Text:
● ● ●
PROFESSIONAL DENTAL CLEANINGS ARE ESSENTIAL FOR PET HEALTH
Dental care is essential for your pet’s good health. Did you know most dogs and cats have dental disease by the time they reach 3 years of age? Periodontal disease is the most common health problem in dogs and cats. Periodontal disease causes red, swollen and tender gums, receding gums, bleeding, pain and bad breath. If left untreated, periodontitis can lead to tooth loss. The inflammation and infection associated with periodontal disease may also damage other organs such as the heart, liver and kidneys, or lead to other serious health problems.
A Good Dental Health Program is Essential for your Pet
At South Arbor we practice advanced dental treatments. We recommend dental care for ALL of our patients. Preventative care is key and it starts young. Home care is the first line of defense. We have multiple options for home care (treats, chews, rinses, toothpaste/toothbrushes, special diets, etc). But even with regular home care, regular dental cleanings and digital radiographs are necessary to maintain a healthy mouth.
Dr. Noel has pursued advanced training to provide our patients with more advanced and up-to-date dental care than the normal veterinarian can provide.
● ● ●
Dataset excerpt:
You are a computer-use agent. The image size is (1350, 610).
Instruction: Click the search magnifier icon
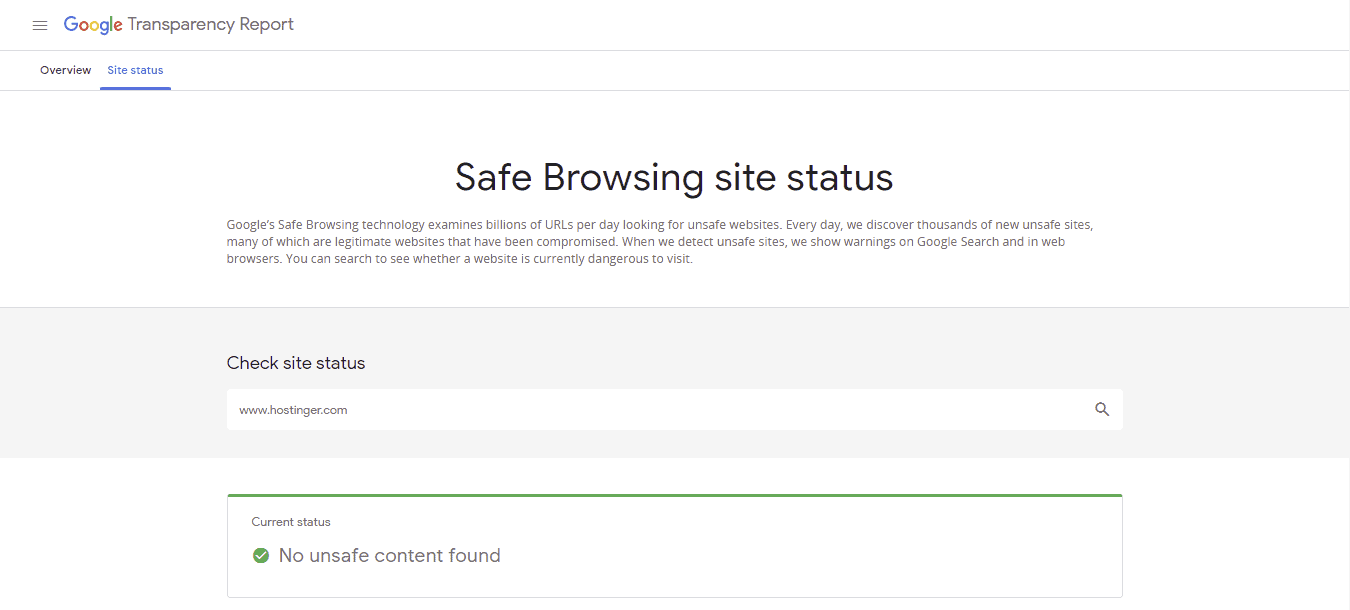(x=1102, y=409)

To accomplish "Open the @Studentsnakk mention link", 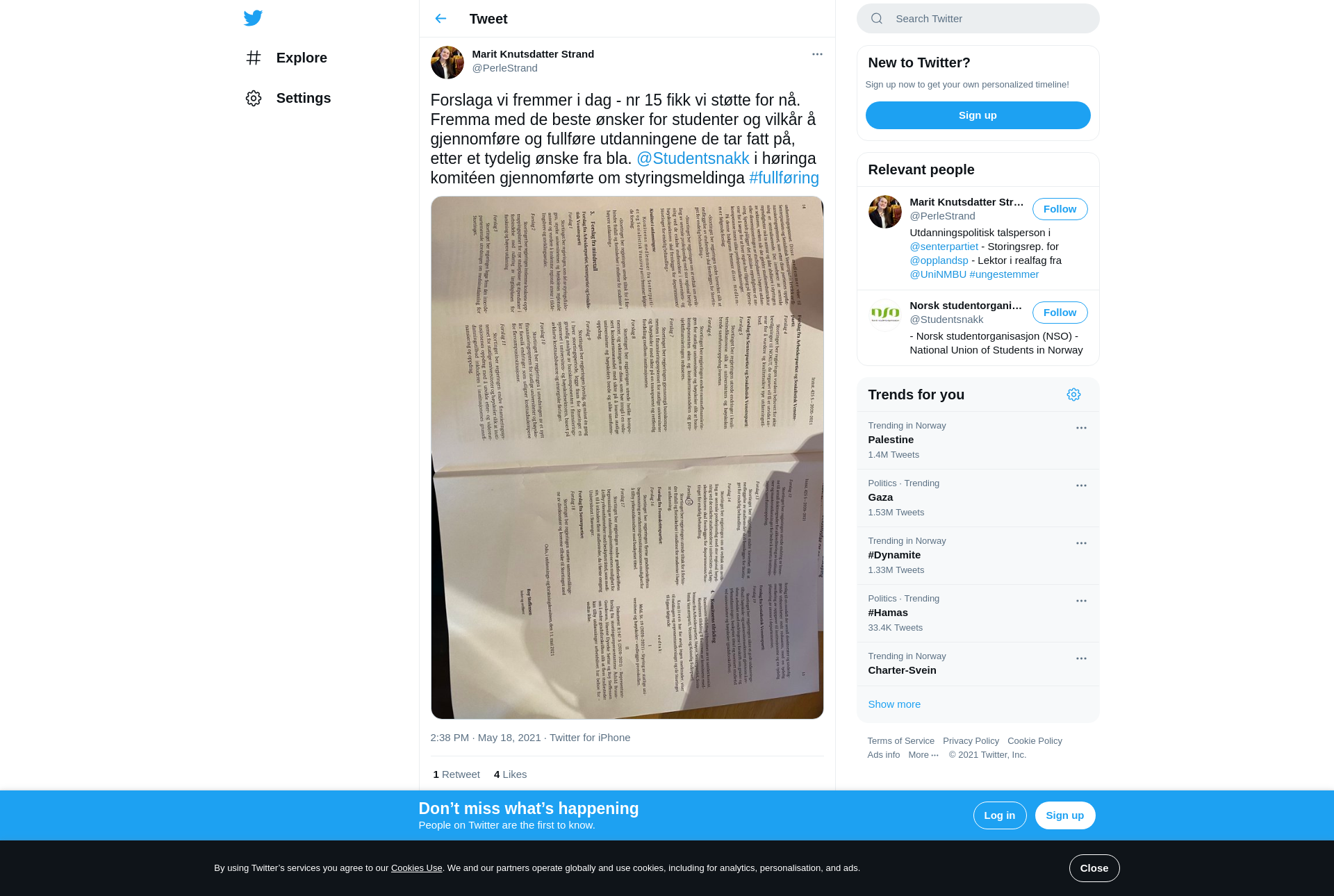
● ● ●
Work instruction A: According to the dental care text, what is the most common health problem in dogs and cats?
Work instruction B: Summarize the dental care text in two sentences.
Work instruction C: Rewrite the stretch of the dental care text from "PROFESSIONAL DENTAL CLEANINGS" through "serious health problems.", swapping "bad breath" for "halitosis".
Answer from the dental care text only, not from the data.

Problem solution A: Periodontal disease is the most common health problem in dogs and cats.

Problem solution B: Periodontal disease is the most common health problem in dogs and cats, causing gum damage, pain, bad breath and possible tooth loss, and its inflammation and infection may harm organs such as the heart, liver and kidneys. South Arbor recommends dental care for all patients, with home care as the first line of defense, but says regular dental cleanings and digital radiographs are still necessary for a healthy mouth.

Problem solution C:
PROFESSIONAL DENTAL CLEANINGS ARE ESSENTIAL FOR PET HEALTH
Dental care is essential for your pet’s good health. Did you know most dogs and cats have dental disease by the time they reach 3 years of age? Periodontal disease is the most common health problem in dogs and cats. Periodontal disease causes red, swollen and tender gums, receding gums, bleeding, pain and halitosis. If left untreated, periodontitis can lead to tooth loss. The inflammation and infection associated with periodontal disease may also damage other organs such as the heart, liver and kidneys, or lead to other serious health problems.